A couple of years later, Ek made his debut as a choreographer and in 1982 his staging of Giselle drew huge critical acclaim. It has since been danced in 28 countries worldwide. The New York Times wrote that at his best Mats Ek is absolutely outrageous.
Giselle was followed a few years later by another spectacular success, Ek’s pioneering interpretation of Swan Lake. As with many of his productions, its staging was controversial, verging on the objectionable, in terms of the gender roles and beauty and how it turned this classic ballet from 1841 on its head. “Classic ballet’s take on humans is putrid and petrified in its perception of social patterns and of what’s masculine and feminine,” Ek said in an interview after the opening night.
In the mid 1980s Ek took over the mantle of artistic director from his mother. He continued with her agenda of producing narrative dance dramas that combined political and social engagement and new interpretations of classics. Although his productions were unique, the fact that they were based on famous titles such as Swan Lake, Sleeping Beauty and Carmen meant that it was easier to market the company abroad.

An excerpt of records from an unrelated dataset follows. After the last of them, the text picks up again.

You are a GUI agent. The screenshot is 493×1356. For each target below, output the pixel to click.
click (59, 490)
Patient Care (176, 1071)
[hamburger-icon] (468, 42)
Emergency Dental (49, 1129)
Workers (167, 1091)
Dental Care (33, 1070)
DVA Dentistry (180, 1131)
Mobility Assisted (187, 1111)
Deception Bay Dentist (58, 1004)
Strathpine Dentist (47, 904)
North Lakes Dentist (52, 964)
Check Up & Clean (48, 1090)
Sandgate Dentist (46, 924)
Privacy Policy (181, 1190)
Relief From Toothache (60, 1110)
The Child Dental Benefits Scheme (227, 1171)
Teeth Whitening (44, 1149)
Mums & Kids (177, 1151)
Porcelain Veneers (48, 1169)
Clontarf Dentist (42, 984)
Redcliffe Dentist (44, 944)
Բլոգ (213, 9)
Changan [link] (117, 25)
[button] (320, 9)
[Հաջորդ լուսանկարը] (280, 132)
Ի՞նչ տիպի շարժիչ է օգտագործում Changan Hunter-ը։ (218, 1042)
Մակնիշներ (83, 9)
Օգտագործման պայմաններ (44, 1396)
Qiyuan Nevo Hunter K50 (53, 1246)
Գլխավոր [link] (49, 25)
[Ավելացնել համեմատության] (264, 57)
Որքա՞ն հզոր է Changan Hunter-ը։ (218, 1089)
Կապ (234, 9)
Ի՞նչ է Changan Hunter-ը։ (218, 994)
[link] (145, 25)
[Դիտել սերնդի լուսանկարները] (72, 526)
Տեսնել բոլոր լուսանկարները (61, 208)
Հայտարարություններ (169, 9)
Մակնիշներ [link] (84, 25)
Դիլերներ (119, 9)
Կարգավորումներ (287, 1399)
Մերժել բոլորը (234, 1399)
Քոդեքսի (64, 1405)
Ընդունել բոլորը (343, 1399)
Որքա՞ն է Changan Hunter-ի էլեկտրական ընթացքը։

And traveling has become one of the hallmarks of the company. The group has visited over 40 countries and danced on stages in some 150 cities. They have been called Sweden’s foremost cultural export and been compared with giants such as Strindberg and Abba. The only continent they – remarkably enough – have not yet danced in is Africa.
Ek resigned as artistic director in 1993. Since then, a number of artistic directors, with different directions and degrees of popularity, have held the reins.
Some dissatisfied ballet lovers sometimes complain that the Cullberg Ballet is not what it used to be. Audiences miss the works of Cullberg and Ek and the narrative dance drama that has gradually been superseded by more conceptual dance. But the detractors are mostly in Sweden. Outside its home country, when the group tours with productions such as American choreographer Deborah Hay’s acclaimed Figure a Sea, this is far less the case.
When current artistic director Gabriel Smeets, from the Netherlands, was appointed in 2014, he promised that the Cullberg Ballet would retain its position as one of the most important companies on the international dance scene. For him, what’s most important about Birgit Cullberg’s heritage is not her choreography, which is never staged today, but her philosophy.
“I would never have accepted this job if it hadn’t been for her take on dance and her incredibly strong belief that dance is changing all the time and should be rooted in the time we live in,” Smeets says. “By doing this, we’re keeping Birgit’s heritage alive. Plus, it’s the only way for the company to survive.”
The biggest challenges facing the company moving forward, are, according to Smeets, about finding choreographers who have clear ideas as to what dance as an art form can do and who are hugely enthusiastic about the age we’re living in. “And who dare to take risks, that was also an important part of Birgit Cullberg’s philosophy.”
The Cullberg Ballet was clearly forward-looking from the very start and renewal has always been the guiding light and the very recipe for success. And even though the Cullberg Ballet has had its ups and downs over the half century of its existence, the company has managed to maintain its strong brand in both Sweden and internationally, while other companies have been forced to give up and close in the same period.
After the opening night of Swedish star choreographer Alexander Ekman’s production Ekman’s Triptych – A Study of Entertainment in 2010, a critic in the Swedish broadsheet Dagens Nyheter wrote (appreciatively): “It’s pretty much impossible today to recognize the company as it was in the 1980s and 90s. The Cullberg Ballet is dead. Long live the Cullberg Ballet.”